I always use the first version, which allows us to locate a cell anywhere within a block of data and return the value from that cell. This function uses the following inputs:
INDEX(Array, Row_num, Column_num)
- Array – The range of cells you are searching for a value in. This could be a table or a block of cells.
- Row_num – The row within that array that the value is in. This should be a number representing the row.
- Column_num – The column within the array that the value is in. Again, this should be a number representing the column (not the letter representation of the column).
It may help to see a visual representation of the function. Assume we’re trying to find Nelson Cruz’s batting handedness. If we tell the index function to look in the PLAYERIDMAP (the “array”), in row 309 (“row_num”), and column 26 (column_num), it would return “R”.
We know the array to look in. And we can easily determine the column we want to look in. The challenge we now face is how to determine the row to look in… How do we easily determine that Nelson Cruz is listed on row 309. That’s where the “MATCH” function can help us.
The MATCH function will look for a specific value in a range of cells. The function will return a number representing where the matched item falls in the list.
Translating that into English, a realistic use for the function is to look in an entire column for a match.
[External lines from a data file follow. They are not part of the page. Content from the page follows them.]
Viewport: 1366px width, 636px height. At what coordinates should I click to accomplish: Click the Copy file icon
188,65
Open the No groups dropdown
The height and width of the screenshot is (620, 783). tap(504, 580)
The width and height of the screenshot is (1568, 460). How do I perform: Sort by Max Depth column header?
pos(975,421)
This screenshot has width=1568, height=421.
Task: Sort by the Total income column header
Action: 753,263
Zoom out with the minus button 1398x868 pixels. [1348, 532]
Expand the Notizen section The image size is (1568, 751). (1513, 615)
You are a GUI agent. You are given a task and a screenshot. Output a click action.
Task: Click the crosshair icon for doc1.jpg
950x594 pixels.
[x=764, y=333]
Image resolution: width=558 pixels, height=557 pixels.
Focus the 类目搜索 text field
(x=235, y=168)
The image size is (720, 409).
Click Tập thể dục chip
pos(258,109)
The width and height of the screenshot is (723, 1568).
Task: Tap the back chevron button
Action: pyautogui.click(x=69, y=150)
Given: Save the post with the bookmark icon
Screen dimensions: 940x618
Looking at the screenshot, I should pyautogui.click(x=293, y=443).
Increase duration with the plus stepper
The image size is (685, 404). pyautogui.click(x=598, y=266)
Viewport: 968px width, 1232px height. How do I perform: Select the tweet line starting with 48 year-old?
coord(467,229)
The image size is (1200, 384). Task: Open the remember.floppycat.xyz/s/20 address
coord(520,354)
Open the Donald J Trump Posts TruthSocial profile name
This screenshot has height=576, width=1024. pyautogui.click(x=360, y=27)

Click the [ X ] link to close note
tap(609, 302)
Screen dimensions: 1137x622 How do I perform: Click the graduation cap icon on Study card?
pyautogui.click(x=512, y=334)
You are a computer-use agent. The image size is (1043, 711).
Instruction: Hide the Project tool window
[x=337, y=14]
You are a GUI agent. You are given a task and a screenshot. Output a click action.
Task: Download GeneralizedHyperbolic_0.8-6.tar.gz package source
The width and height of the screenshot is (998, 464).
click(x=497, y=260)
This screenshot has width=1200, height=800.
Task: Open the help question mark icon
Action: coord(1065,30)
The function will start at the top of the column and proceed down until it locates the desired value. The function then returns where the item falls in the list, which happens to be the row the item is in.
The function uses these inputs:
MATCH(lookup_value, lookup_array, [match_type])
- Lookup_value – This is the value you are hoping to match in the array (or column). For us, this will usually be a Player ID of some sort.
- Lookup_array – This is the area you are searching for the match within. When using the MATCH function with the INDEX function, this will usually be a column of data.
- Match_type – This is an optional input telling Excel some more details about the kind of match you are looking for. You can enter a 1, 0, or -1. Entering a 1 or -1 are forms of approximate matches and are useful if you are looking up numeric values. But we are typically looking to match strings (I consider a Player ID made up of all numbers to still be a string) of text.
This means we want exact matches only. Accordingly, I always use a 0 for this argument (even though it’s optional, leaving it blank tells Excel an approximate match is acceptable).
Combining INDEX and MATCH
As I alluded to before, the power of these two formulas comes when you combine (or nest) them together. Recall that the INDEX function looks like this:
INDEX(Array, Row_num, Column_num)
If we drop the MATCH function in place of the “Row_num” argument:
INDEX(Array, MATCH(lookup_value, lookup_array, [match_type]), Column_num)
We now have a formula that is more flexible and powerful than a VLOOKUP! The combination of INDEX and MATCH can look for a value anywhere in a table of data and we are no longer tied to the first column and a right-only lookup.